In post-war Germany, the whole ideology of government based on the Rechtsstaat doctrine was designed to prevent unlimited concentration of power and the unbridled autocratic decision making that results from it. So, the original intent of “administration in accordance with the law” is for a democratically legitimate parliament to establish norms by which legal regulations are used to build a framework for political power and reduce the potential for administrative arbitrariness.
However, there remains space for the exercise of political power beyond the constraints of legal regulations. For example, many constitutions provide for emergency decrees as a way of permitting the exercise of special executive powers.
The German-American political scientist Ernst Fraenkel described this coexistence of a “normative state” and a “prerogative state” as a “dual state.”
In reality, the “prerogative state” often penetrates into everyday politics through gaps in the constraints on administrative power.
Developments in Taiwan over the last few years have led people to recognize that politicians can use the rhetoric of “administration in accordance with the law” as a means of making measures of the “prerogative state” appear to comply with the law.
This legal subversion of language allows political departments to fudge their accountability, leaving social movements, whose strategy is centered on the law, at a loss for what to do.
When that happens, if party-based politics fails to play the role it should — that of providing checks and balances on power — it seems as though one can only rely on the constitutional court to perform the function of a legal and legitimate mediator that can keep the expansion of the “prerogative state” in check by means of its constitutional judicial reviews.
Unfortunately, the 15 members of the Council of Grand Justices have over the past year only made 12 constitutional interpretations. In contrast, the US Supreme Court, which only has nine members, made 78 constitutional interpretations in the 12 months between Oct. 1, 2011, and Sept. 30 last year.

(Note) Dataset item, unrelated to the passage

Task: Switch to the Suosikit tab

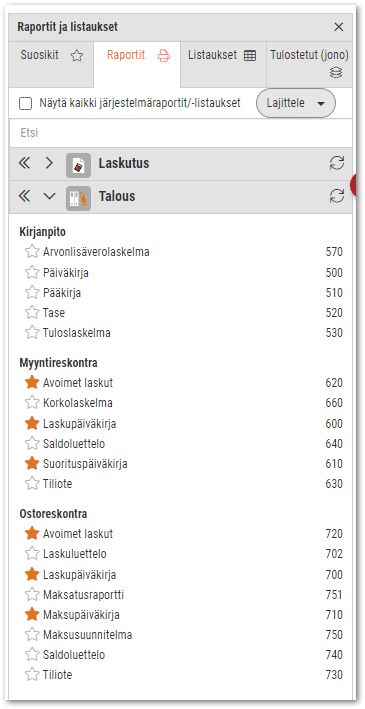Action: [52, 56]
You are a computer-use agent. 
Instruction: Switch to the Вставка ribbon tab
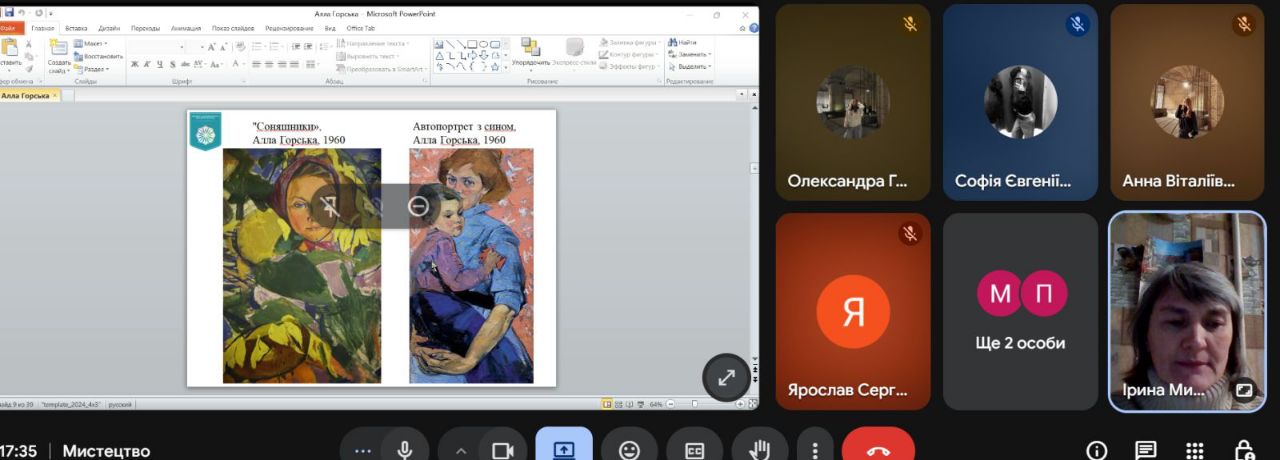(x=76, y=28)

Besides the low productivity of the grand justices, what is even harder to comprehend is that only four of the 12 interpretations they made in the space of one year were not related to tax law. All the others were cases related to income tax, commodity tax or business tax. Four new grand justices took up their posts on Oct. 1, 2011: Of the 17 interpretations that the Council of Grand Justices has made since that date, 11 are tax-law cases.
It is common for constitutional courts in the early transitional period of newly democratized countries to use tax law cases as a kind of test run, so as to avoid a backlash from political forces. Nevertheless, during the 10 years from the end of martial law in 1987 up to 1996, tax law cases have never accounted for more than 40 percent of the cases heard by the Council of Grand Justices: now that proportion is close to 70 percent.

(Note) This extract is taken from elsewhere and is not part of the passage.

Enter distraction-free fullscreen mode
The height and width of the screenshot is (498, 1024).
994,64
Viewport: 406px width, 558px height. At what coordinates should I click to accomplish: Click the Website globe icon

It would seem that, other than questions such as whether the tax levied on color televisions and soft drinks contravenes the principle of statutory tax payment, the grand justices think all other basic rights of the people the nation are of no importance.
While the grand justices are adrift in a sea of tax-law cases, executive authorities in Taiwan, who have the legislature in their pockets, are getting away with rising above legal constraints, making the notion of “administration in accordance with the law” no more than a piece of illusory rhetoric.

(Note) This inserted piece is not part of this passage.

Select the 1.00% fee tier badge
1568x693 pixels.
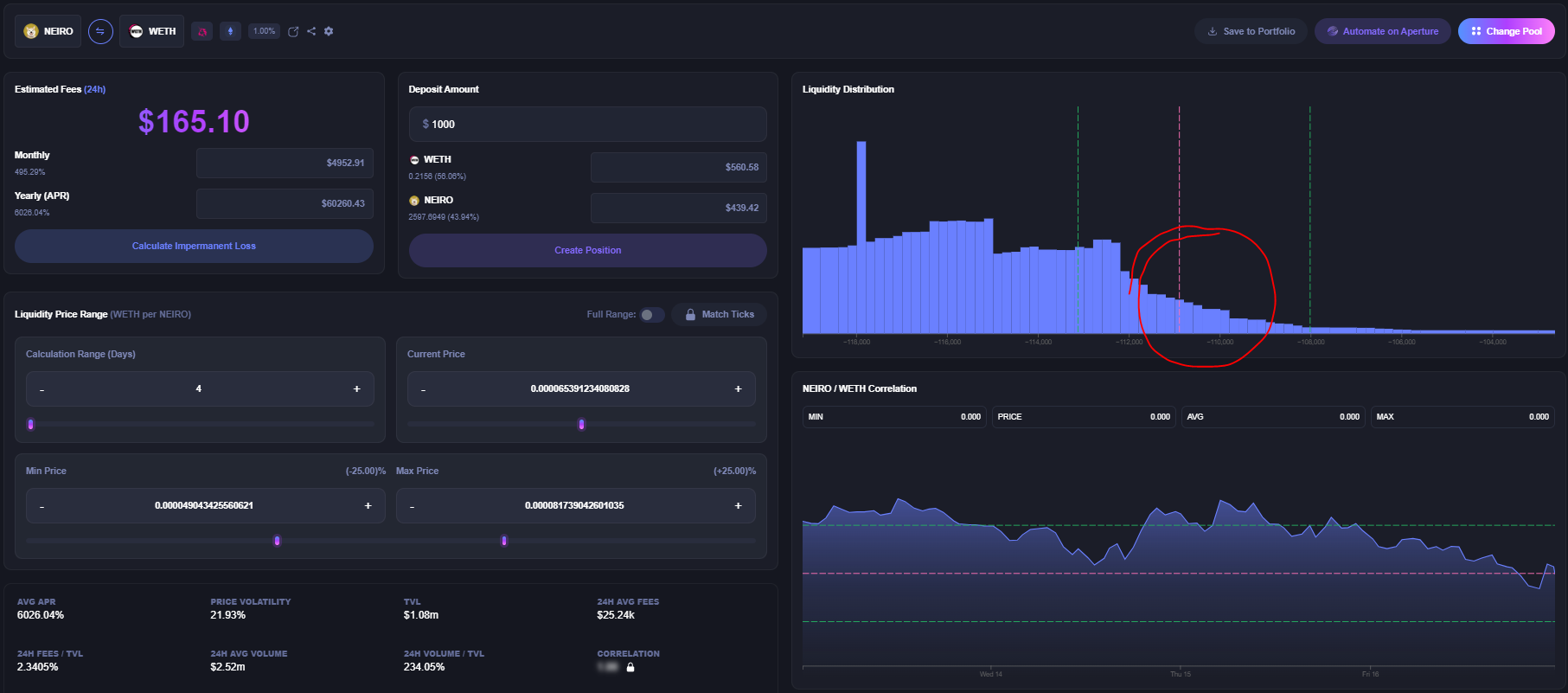264,31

If this kind of empty rhetoric keeps cropping up, the public’s political judgement will gradually be eroded, and the shadow of the “prerogative state” will be cast ever wider.
Taiwan’s society in the year 2012 has been overshadowed by the gilt-edged dark cloud of “administration in accordance with the law,” while repeatedly witnessing warning signs for the collapse of democracy.
Huang Cheng-yi is a doctor of juridical science and an assistant research professor in the Institutum Iurisprudentiae of Academia Sinica.